Most of the recent higher education news (and criticism) centers on issues related to affordability, accessibility, accountability and the value/purpose of a college degree, as well as the financial sustainability of higher education, especially in light of possible federal budget cuts in research and student financial aid. These issues are not new but are attracting greater scrutiny from the press and state and federal governments. Proposed ideas to address these issues abound, but there are no easy solutions because of the institutional diversity represented in the higher education sector and the complexity of the issues involved. Nonetheless, these issues will shape and impact colleges and universities well into the future.
Tulane is undertaking three initiatives to address these and related issues. Currently we are in the midst of a comprehensive two-year planning process that will chart Tulane's future for the next decade. This process began in fiscal year (FY) 2012 when we conducted an analysis of our institutional strengths and weaknesses and identified the opportunities and challenges facing Tulane. Not surprisingly, Tulane's strengths and opportunities are tied to its strong academic position. Its weaknesses and challenges are primarily related to its financial position relative to peer institutions (e.g. the size of Tulane's endowment). Despite these differences, Tulane is still highly competitive academically and financially sound because of its focus on controlling costs and making wise, targeted investments. Post- Katrina, the Tulane community did an amazing job in making the university better and stronger than anyone anticipated. However, doing more with less is no longer enough to keep us strong in the "new" world of higher education. Future challenges will continue to put an emphasis on making sure revenues and expenses are balanced and resources are closely aligned with strategic priorities. It will also require all higher education institutions to think differently and to adapt new strategies appropriate to the changes occurring more generally in society and most specifically in higher education.
Concurrent with the long-term planning process, we are also preparing financial projections for FY '14 and beyond. These early projections reveal two different outcomes. Currently, our financial situation is solid. However, unless we continue to remain vigilant about cost control, while at the same time expanding our revenues, we could quickly find ourselves in a situation where costs outpace revenues. Such an event would be untenable if it were to occur. To avoid getting to this point, we are working with the various academic and administrative units, as part of the planning process, to assist them to strategically focus their units while also being fiscally sound.
I plan to communicate more regularly on these matters through a series of live chats, the first of which will be take place at noon on Monday, March 4. During these sessions, I will answer questions about our academic and financial planning processes, national issues affecting Tulane and other relevant topics.
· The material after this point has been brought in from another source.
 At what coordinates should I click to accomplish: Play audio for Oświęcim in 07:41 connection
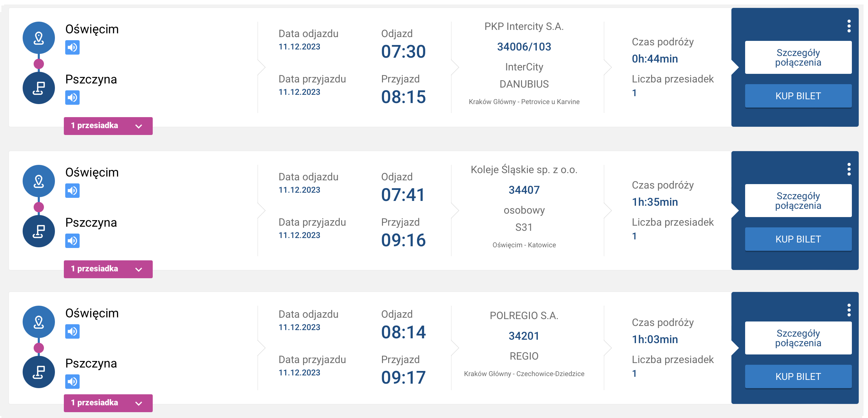click(72, 191)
I also hope to get your ideas about how Tulane might address these issues in a way that will put the university in a more positive position among our peers. A transcript of each live chat will be posted on the Tulane website so our entire university community can be engaged in the discussion.
As we go through our planning process, there are also actions you can take to assist us. Participate in the live chats (or at least read the transcripts), educate yourself on the national issues facing higher education, engage in the planning process at the school or department level, keep reading my special messages on this topic and send any ideas or thoughts you have to Tulaneforward@tulane.edu.
I believe the future of higher education in the next decade will be significantly different than in the past. It will be more challenging, especially financially, and open to increased public scrutiny, while still offering opportunities for growth and further distinction. Those institutions that thrive will demonstrate adaptability, flexibility, innovation and resilience. The Tulane community has demonstrated these traits in the past, especially in the aftermath of Hurricane Katrina, and I have no doubt these traits will also define its future.